**AIM OF THE TASK**.
Say whether each statement agrees with the Summit@Sea article below, answering yes or no and quoting the words of the article that settle it: (a) The writer was invited to give a plenary talk about awakening the environmental movement. (b) The sail lasted five days. (c) Given the choice, the writer prefers a minute with Richard Branson over a 30-minute chat with a person who runs Virgin Unite.

**ARTICLE**.
>> begin
Recently I did something I had never done before: I got on a cruise. But not just any cruise. This was a three-day sail into Bahamian waters hosted by the Summit Series, the latest twist on the new-idea/innovation festival.
I was invited to give a plenary talk about awakening the environmental movement, at an event where 1,000 mostly young, high-functioning -- and suspiciously good-looking -- entrepreneurs, philanthropists, artists, social activists and scientists mingled.
I admit I was skeptical when first approached. Thayer Walker, the Chief Reconnaissance Officer (yup, that's his title) from Summit Series, described the upcoming Summit@Sea, trying to impress upon me what a sail that featured both Richard Branson and shark-tagging might feel like. He was keen to introduce a theme of caring for the planet into Summit@Sea and he seemed sincere. Still, I dawdled until eventually, frustrated by my denseness he blurted, "Dude, it's like TED... on steroids!"
Now two weeks later, having attended, reveled and finally recovered enough to write without the sounds of Swedish House Mafia thumping through me in waves, I can attest that Thayer's description was in some ways an understatement.
Simply put, Summit@Sea was about as interesting, useful, and heartfelt as some of the best events I have ever attended. It was also the most fun -- by a boat length.
My job is to be an informed evangelist for the modern global conservation movement and I'm thankful to be invited to incredible events, each with its own style and purpose. Summit borrowed from the best of these and added inspiration, tribalism, and fun to the mix.
Put it this way: If I could go to only one event next year, I'm pretty sure Summit would be on top. Here are five reasons why:
- Connectors galore: Big ideas events are usually billed as places to meet people and share... well, ideas. The problem? Big names show up and are mobbed; you get a few words in and you're done. Plus I hate when people have cross-eyed conversations while scanning for a more important face to "connect" with. At Summit, sure, there were some famous names; but there were also a ton of young hotshots working directly for the famous names. Would you rather spend a minute talking to Richard Branson while a dozen others wait, or have a 30-minute chat with a person who runs Virgin Unite (his foundation)? In my role, I'll take the latter.
>> end
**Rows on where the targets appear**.
>> begin
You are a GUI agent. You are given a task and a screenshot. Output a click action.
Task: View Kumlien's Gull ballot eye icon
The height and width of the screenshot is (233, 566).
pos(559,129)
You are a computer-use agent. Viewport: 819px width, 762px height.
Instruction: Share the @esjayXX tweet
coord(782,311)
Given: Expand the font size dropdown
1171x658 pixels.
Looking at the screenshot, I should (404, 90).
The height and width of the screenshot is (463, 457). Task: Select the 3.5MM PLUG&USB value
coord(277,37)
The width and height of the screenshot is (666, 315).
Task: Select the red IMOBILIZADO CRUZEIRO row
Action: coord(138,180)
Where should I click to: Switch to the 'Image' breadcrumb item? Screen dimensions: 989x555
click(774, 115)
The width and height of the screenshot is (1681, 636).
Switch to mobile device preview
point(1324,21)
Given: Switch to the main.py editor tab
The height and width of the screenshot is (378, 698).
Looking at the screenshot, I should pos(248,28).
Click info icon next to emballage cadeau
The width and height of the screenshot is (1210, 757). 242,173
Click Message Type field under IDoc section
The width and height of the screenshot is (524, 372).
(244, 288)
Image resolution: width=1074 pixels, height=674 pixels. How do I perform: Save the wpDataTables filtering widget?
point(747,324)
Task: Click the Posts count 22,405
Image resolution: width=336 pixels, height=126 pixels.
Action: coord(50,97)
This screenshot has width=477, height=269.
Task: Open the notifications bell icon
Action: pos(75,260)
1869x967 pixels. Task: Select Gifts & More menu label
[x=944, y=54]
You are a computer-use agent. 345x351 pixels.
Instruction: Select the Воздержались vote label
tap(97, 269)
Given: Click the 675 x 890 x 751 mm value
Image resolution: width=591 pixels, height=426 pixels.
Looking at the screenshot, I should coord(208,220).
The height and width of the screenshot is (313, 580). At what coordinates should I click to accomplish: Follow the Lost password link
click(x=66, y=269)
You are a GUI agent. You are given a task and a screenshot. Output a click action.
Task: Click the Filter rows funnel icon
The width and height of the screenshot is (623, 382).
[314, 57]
>> end
**EXPECTED ANSWER**.
(a) Yes: "I was invited to give a plenary talk about awakening the environmental movement"
(b) No: "a three-day sail into Bahamian waters"
(c) No: "In my role, I'll take the latter."